### GIVEN TASK
Show each line below that contains the word "pixels".

### GIVEN RECORDS
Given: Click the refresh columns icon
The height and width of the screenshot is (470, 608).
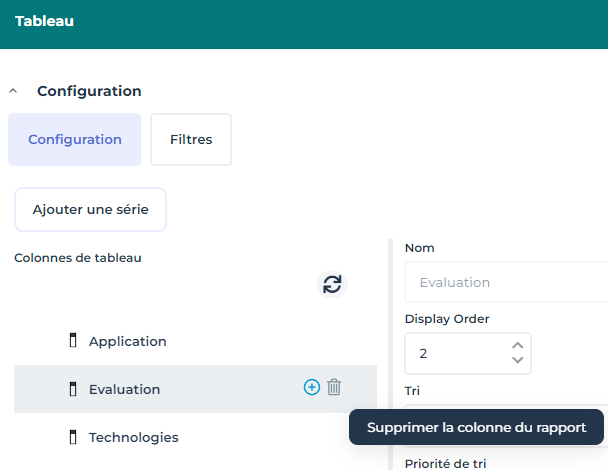Looking at the screenshot, I should pyautogui.click(x=333, y=284).
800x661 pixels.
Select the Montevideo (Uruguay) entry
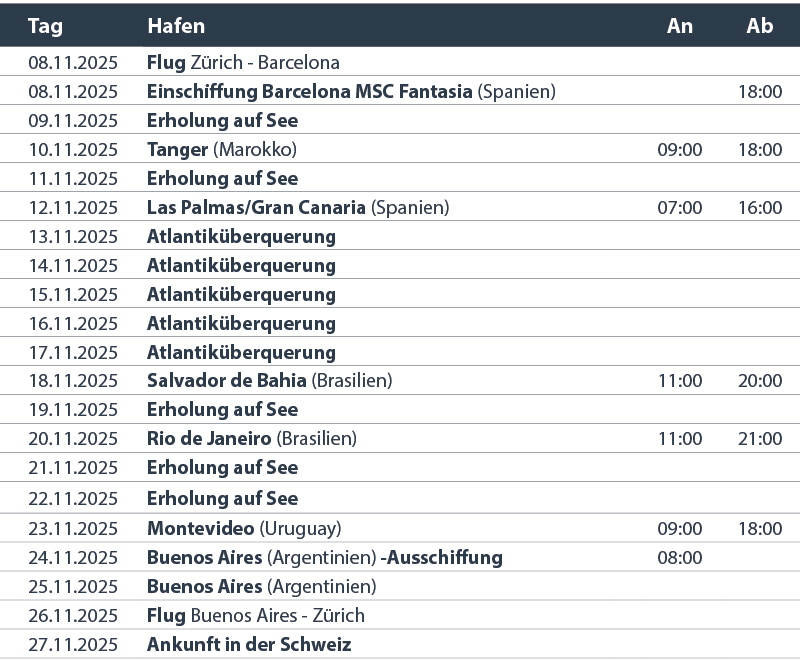(x=244, y=529)
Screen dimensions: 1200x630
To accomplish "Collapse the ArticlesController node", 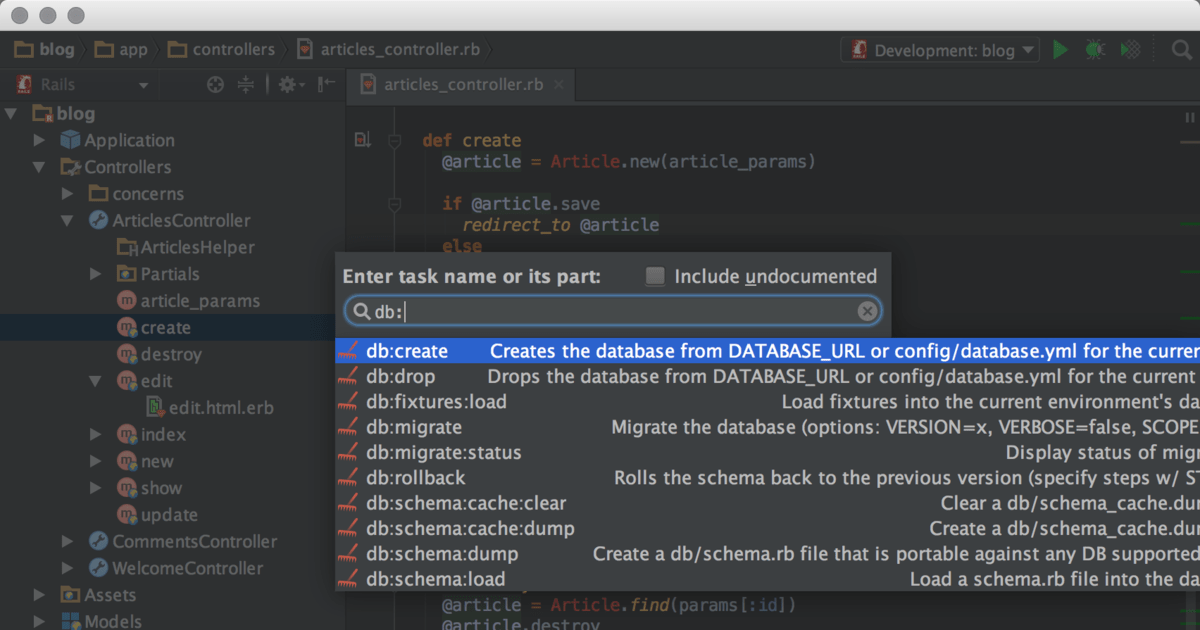I will (68, 220).
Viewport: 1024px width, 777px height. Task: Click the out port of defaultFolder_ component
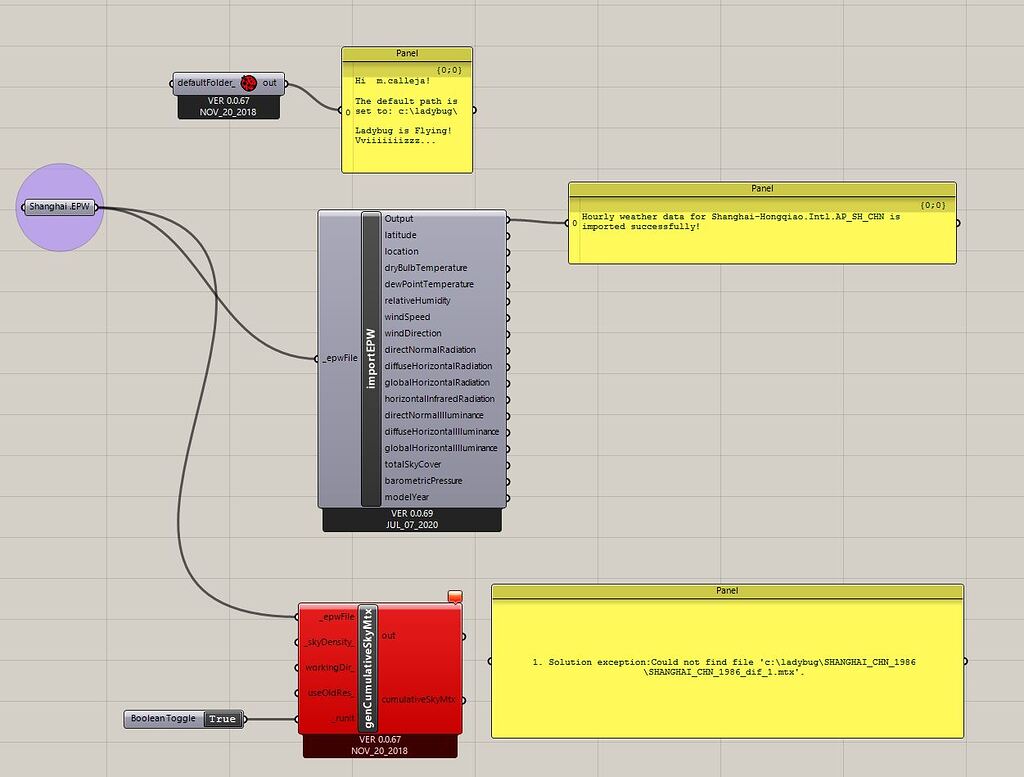click(272, 84)
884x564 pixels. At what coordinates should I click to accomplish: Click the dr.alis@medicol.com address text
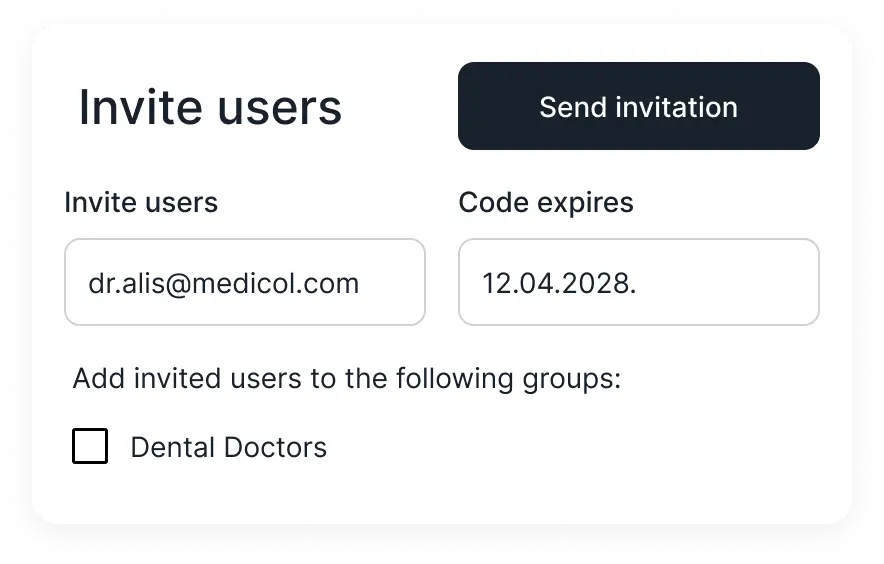click(223, 283)
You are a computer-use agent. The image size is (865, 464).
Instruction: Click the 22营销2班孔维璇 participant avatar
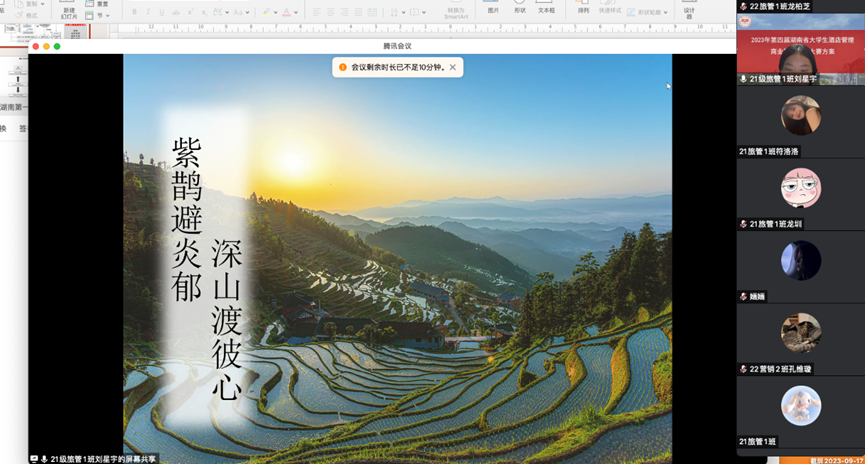[800, 333]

### TASK SOLUTION
800x661 pixels.
884x564 pixels. At what coordinates should I click to accomplish: Click the dr.alis@medicol.com address text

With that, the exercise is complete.